REQUIREMENT 1
In the blog post on boil water orders, what does a boil water order mean?
REQUIREMENT 2
For each statement, say whether the blog post on boil water orders supports it, and quote the words that decide it. (a) The recent order was issued by a city north of Las Vegas. (b) Notice of an order may come through a reverse 911 call. (c) An order's end time is always fixed once announced.
REQUIREMENT 3
Resume the blog post on boil water orders, starting right after its final bullet point.
[[ DOCUMENT SECTION, beginning ]]
That's all for now.  Enjoy your last couple of weeks of summer!

Saturday, August 1, 2015

A Long Hot Summer

Well it's Las Vegas so summers are always long and hot here, but over all, it's been a wearying summer for many.  Here's a bunch of random things since I don't have anything specific to write about this week:

Sunday, July 26, 2015

A News Round Up

From around the internet...

Monday, July 20, 2015

Are You Prepared For: A Boil Water Order

A couple of days ago a city south of Las Vegas issued a boil water order to its citizens.  Here's how to prepare for such an event:

Who: determine who is issuing the order (could be public works or your local health district) and determine who is impacted by the order.  Depending on the cause of the order, you may be impacted if the order is given for an entire city (ie: you receive city water in your home), if you live in a particular water district (some cities have multiple water districts/water sources), or if you are on a well.  You may need to find out for yourself if your well water is safe to drink (ie: if the cause is flooding, all local water sources may be impacted, if it is a local event that impacts only one water district your well water may be fine).

What: a boil water order means your tap water has been determined unsafe to drink.  This could be caused by a number of factors including flooding, a chemical spill into the water source, certain bacteria counts that are found to be above a safe level, etc.

When: boil water orders usually have a start time (you will often be notified as soon as possible by the local media, a reverse 911 call, or other notification from local authorities).  They also usually have an end time (but be sure to check before using the water as the end time may change).

How: you need to be prepared for the time that the water coming out of the taps in your home becomes unsafe to drink.  You should:

  • have a good quantity of bottled water stockpiled for drinking, cooking, brushing teeth, etc.  
  • know how to use various purification methods to ensure safe drinking water
  • know that in some cases water cannot be purified so you shouldn't use it at all.
[[ DOCUMENT SECTION, end ]]
[[ MATERIAL PROVIDED, beginning ]]
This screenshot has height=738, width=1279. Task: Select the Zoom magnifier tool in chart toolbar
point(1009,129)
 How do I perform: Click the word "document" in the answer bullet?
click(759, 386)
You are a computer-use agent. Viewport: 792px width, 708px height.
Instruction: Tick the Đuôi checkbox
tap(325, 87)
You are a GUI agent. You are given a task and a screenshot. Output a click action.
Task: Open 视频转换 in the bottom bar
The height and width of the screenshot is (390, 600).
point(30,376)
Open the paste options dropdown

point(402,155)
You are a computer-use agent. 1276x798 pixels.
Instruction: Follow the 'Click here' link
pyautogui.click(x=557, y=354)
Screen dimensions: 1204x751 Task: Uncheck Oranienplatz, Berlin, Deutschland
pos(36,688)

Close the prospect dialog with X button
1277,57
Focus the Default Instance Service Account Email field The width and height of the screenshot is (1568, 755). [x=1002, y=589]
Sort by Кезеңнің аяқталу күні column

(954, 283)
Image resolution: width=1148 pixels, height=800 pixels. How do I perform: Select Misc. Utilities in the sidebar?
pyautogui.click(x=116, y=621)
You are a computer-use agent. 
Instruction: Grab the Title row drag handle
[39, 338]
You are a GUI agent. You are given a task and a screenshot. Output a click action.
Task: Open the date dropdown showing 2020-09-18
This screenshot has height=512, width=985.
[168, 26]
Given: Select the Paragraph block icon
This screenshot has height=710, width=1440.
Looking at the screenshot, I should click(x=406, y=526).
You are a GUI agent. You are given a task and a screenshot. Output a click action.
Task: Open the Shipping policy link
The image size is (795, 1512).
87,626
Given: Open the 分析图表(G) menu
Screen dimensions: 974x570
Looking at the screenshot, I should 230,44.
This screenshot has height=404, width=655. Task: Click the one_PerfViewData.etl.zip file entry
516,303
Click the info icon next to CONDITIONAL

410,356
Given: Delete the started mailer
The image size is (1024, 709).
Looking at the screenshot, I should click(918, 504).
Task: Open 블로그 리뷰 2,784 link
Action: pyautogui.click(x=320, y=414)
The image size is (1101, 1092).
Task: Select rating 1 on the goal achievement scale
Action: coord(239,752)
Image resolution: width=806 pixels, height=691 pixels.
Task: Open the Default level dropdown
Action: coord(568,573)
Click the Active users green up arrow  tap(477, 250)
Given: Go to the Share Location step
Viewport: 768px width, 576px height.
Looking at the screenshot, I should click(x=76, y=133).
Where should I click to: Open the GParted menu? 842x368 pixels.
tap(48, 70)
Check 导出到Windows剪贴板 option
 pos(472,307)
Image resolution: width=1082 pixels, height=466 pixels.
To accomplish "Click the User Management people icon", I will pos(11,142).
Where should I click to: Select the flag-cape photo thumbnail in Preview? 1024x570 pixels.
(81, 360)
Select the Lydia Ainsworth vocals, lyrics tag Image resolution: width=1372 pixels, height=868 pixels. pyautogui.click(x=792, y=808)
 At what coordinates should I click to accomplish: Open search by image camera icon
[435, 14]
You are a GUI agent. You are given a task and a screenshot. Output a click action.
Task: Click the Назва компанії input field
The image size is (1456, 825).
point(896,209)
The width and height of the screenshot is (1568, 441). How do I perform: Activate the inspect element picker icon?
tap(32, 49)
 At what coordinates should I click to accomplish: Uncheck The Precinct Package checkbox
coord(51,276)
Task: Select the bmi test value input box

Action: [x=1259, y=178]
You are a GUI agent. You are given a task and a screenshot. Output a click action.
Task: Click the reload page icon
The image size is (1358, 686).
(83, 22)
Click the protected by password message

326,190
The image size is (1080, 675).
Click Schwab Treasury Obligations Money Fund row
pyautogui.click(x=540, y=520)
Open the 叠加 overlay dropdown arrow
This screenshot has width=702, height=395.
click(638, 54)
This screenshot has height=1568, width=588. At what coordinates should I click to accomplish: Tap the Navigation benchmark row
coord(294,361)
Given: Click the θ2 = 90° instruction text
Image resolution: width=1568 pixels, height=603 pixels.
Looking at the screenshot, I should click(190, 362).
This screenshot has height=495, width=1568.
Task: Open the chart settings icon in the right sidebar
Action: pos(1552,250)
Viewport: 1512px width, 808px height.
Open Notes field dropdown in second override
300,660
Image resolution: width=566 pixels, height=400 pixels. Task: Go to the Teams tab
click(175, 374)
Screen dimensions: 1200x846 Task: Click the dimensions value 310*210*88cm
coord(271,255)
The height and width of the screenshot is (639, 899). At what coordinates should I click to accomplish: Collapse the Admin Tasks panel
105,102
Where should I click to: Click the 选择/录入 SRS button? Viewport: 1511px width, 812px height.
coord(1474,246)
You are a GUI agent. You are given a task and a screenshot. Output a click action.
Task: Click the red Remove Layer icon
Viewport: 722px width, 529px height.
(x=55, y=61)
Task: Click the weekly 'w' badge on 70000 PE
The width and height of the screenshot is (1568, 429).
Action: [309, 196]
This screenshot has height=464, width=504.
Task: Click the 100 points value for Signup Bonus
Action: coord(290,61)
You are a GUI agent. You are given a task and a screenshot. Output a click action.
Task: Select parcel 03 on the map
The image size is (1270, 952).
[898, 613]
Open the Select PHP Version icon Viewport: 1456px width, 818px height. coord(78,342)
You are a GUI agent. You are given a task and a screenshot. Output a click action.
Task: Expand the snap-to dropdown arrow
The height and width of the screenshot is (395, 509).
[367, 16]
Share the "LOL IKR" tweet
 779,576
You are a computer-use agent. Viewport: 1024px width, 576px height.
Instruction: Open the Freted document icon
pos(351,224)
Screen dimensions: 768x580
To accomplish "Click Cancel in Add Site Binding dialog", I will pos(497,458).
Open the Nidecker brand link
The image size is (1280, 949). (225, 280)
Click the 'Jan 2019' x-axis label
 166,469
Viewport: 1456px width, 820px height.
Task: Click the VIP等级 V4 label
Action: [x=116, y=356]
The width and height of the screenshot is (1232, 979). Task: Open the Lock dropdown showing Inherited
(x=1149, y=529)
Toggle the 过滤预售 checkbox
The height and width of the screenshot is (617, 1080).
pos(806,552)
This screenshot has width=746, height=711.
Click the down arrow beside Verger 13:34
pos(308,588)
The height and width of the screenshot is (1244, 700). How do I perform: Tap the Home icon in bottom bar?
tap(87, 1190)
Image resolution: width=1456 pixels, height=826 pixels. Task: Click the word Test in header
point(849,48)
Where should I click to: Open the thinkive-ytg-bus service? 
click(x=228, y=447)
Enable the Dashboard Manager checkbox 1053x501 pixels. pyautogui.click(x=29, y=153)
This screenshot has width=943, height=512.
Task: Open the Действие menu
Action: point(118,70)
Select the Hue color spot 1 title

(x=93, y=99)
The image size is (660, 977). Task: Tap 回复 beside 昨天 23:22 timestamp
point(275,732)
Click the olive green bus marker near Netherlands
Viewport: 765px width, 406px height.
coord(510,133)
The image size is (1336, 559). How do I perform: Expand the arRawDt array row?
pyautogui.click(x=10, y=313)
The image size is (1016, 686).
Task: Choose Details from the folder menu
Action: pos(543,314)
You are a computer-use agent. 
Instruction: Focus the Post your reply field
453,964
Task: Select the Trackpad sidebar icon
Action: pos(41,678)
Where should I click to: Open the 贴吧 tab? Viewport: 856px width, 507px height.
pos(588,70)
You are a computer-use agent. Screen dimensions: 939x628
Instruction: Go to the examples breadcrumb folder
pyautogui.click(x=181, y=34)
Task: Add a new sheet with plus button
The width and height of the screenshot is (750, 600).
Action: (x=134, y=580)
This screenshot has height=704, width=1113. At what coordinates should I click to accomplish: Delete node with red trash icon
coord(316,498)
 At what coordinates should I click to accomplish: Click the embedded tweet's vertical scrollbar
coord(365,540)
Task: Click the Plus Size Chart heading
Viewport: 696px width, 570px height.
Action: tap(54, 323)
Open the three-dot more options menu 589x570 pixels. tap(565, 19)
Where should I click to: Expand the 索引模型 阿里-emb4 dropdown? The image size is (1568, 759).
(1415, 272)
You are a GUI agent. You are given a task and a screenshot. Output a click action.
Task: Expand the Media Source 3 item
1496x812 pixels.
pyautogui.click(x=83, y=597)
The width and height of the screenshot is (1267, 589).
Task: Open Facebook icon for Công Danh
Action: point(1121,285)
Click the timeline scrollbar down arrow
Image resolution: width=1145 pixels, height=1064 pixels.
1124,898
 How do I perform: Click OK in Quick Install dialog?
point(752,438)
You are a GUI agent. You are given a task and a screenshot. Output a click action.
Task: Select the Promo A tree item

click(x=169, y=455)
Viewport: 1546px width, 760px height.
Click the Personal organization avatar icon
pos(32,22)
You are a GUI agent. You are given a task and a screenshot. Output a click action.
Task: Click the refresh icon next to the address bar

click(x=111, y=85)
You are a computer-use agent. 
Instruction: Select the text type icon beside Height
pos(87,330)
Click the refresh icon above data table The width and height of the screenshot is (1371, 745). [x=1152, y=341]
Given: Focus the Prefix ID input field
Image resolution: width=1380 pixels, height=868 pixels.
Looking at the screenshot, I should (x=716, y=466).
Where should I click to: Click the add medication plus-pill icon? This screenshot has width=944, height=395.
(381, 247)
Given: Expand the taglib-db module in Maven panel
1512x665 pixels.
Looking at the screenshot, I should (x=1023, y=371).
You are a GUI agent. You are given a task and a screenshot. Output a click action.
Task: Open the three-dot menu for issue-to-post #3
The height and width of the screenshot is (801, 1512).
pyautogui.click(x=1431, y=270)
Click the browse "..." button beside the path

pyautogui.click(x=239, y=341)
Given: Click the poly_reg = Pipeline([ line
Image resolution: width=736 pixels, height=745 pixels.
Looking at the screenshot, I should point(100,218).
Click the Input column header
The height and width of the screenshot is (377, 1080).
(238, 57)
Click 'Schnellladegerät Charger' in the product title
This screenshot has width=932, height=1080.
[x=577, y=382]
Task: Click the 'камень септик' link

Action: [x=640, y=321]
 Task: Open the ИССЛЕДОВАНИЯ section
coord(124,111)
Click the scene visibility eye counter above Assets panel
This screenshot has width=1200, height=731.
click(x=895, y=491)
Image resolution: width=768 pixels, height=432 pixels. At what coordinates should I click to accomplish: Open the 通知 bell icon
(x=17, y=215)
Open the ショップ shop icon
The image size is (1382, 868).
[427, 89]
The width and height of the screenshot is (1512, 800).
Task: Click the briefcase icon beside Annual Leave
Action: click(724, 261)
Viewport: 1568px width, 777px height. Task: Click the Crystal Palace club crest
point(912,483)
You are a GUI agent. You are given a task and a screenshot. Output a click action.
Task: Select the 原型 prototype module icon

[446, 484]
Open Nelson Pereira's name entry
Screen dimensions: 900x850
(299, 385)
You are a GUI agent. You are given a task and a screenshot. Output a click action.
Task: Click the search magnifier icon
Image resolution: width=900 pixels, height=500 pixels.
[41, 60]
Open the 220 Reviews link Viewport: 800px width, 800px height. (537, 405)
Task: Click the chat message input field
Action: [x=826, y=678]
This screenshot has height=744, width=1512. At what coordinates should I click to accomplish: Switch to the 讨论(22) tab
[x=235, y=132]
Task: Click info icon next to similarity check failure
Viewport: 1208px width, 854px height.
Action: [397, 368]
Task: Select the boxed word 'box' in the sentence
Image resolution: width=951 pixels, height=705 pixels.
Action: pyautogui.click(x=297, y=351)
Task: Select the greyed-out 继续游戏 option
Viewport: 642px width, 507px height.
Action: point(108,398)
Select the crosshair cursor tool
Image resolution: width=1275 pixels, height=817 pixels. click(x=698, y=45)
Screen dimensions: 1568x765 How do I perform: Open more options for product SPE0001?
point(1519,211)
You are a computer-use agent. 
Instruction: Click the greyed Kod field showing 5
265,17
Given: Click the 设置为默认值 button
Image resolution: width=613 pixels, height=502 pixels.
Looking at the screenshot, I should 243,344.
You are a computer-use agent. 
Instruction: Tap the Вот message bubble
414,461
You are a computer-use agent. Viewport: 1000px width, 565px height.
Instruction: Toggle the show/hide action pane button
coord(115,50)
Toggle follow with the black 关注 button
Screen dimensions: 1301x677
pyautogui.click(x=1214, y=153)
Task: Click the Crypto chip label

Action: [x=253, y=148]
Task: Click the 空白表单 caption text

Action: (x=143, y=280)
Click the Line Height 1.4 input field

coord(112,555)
[[ MATERIAL PROVIDED, end ]]
EXERCISE ANSWER 1
It means your tap water has been determined unsafe to drink.

EXERCISE ANSWER 2
(a) No: "a city south of Las Vegas issued a boil water order to its citizens"
(b) Yes: "a reverse 911 call"
(c) No: "be sure to check before using the water as the end time may change"

EXERCISE ANSWER 3
  • find out if your community will be providing water to those impacted by the boil water order (call 211, check the local news, or call the health district to see if water will be provided and how it will be distributed)
  • scout out possible sources of water in your area (river and creek water, collected rain water, spring water, etc are all possibilities.  Remember all of these should be purified and depending on the cause of the boil water order--chemical spill, flooding, etc--it may not be safe to use at all)
  • keep handi wipes on hand to use for washing up 
  • also have hand sanitizer available for waterless clean up
  • learn how to bathe with only a small bucket of purified water and a scoop 
  • consider what other water may be unsafe to drink in your home and remove it (ie: water used for pets, water that goes into your ice maker, water that goes into hard-plumbed coffee makers, etc)
And a few more things:
  • Toilets can be flushed as this water doesn't impact your drinking water system.
  • At the end of the boil water order you may want to run the taps in your home (hot and cold) to get rid of any unsafe water in your home.
  • If you think anyone in your family has been sickened by the water (gastrointestinal problems, symptoms of poisoning) be sure and seek medical attention immediately.
  • Depending on how toxic the situation is, evacuating to a safe location (with family or friends or to a hotel in an area not impacted by the boil water order) may be your best bet.